Intrinsic disorder is a common structural characteristic of RxLR effectors in oomycete pathogens

Abstract

Intrinsic disorder is common in nature and has been studied to play important biological roles in bacterial effectors. However, disorder in oomycete RxLR effectors has not been investigated previously and the roles are unknown. Our results of PONDR VL-XT disorder analysis showed that predicted oomycete RxLR effectors were significantly more disordered than other effectors and secretome. The distribution of disorder content presented preference that RxLR-dEER regions were enriched in disordered residues, suggesting potential role of disorder in effector translocation. In contrast, the disorder content was depleted in the C-terminal regions, especially for W/Y/L motifs.
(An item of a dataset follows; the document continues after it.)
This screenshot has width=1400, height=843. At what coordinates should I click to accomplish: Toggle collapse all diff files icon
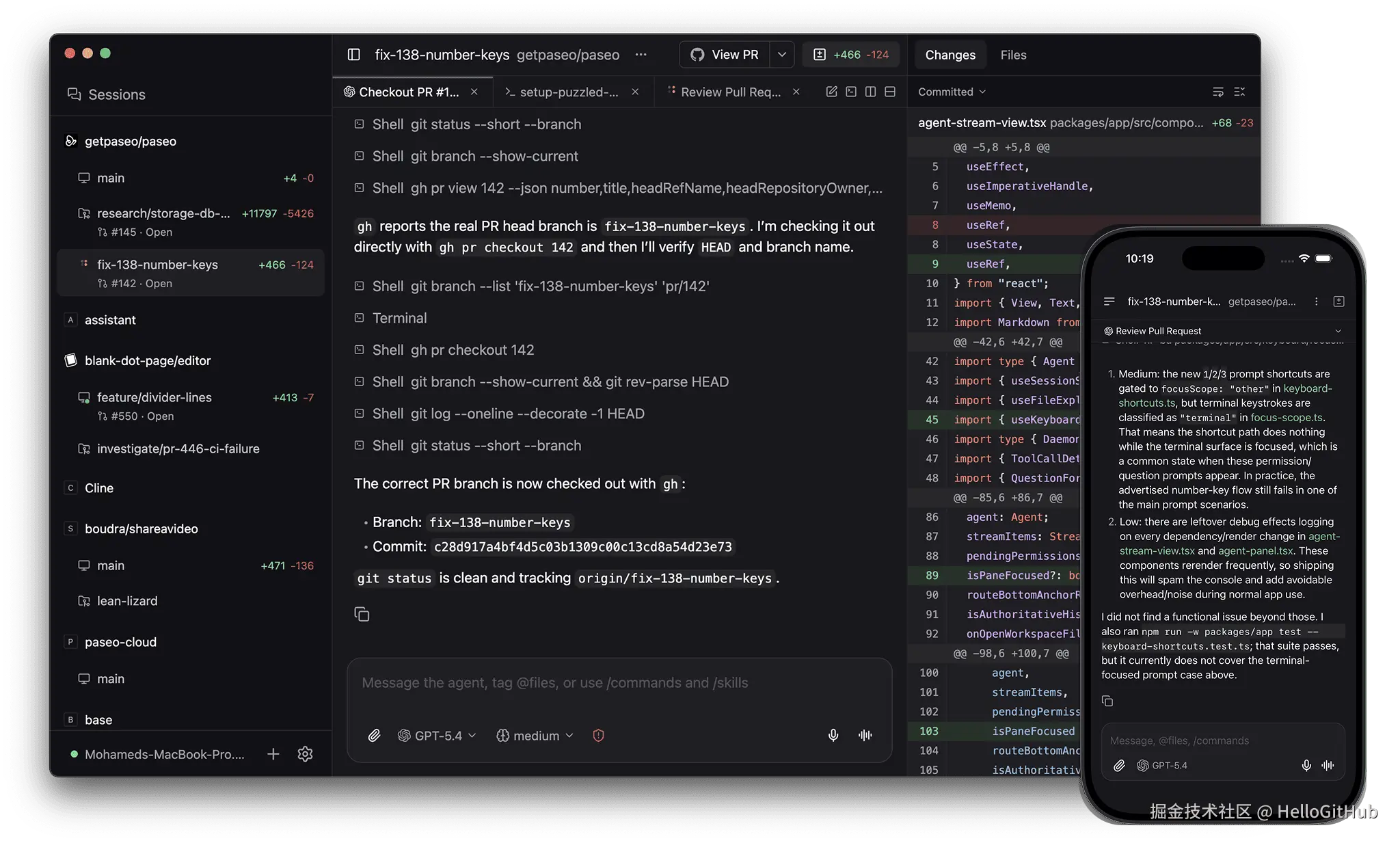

We also found that around 42 % of putative RxLR proteins were predicted to contain at least one α-helix-forming molecular recognition feature (α-MoRF), and most α-MoRFs were located in the C-terminal regions. Furthermore, both of the disorder mutants of PsAvh18 and PcAvh207 lost the cell death-inducing activity, indicating the potential important role of disordered structure in RxLR effector function. Overall, these results demonstrate that intrinsic disorder is a common characteristic of oomycete RxLR proteins, and we postulate that such structure feature may be important for effector translocation or function. This study extends our understanding of RxLR effectors in protein structures, and opens up new directions to explore novel mechanisms of oomycete RxLR effectors.